Could you copy every record below exactly as it is written?

----- Information

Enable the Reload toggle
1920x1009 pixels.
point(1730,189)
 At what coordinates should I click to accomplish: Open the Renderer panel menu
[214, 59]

----------

Written answer |
Enable the Reload toggle
1920x1009 pixels.
point(1730,189)
 At what coordinates should I click to accomplish: Open the Renderer panel menu
[214, 59]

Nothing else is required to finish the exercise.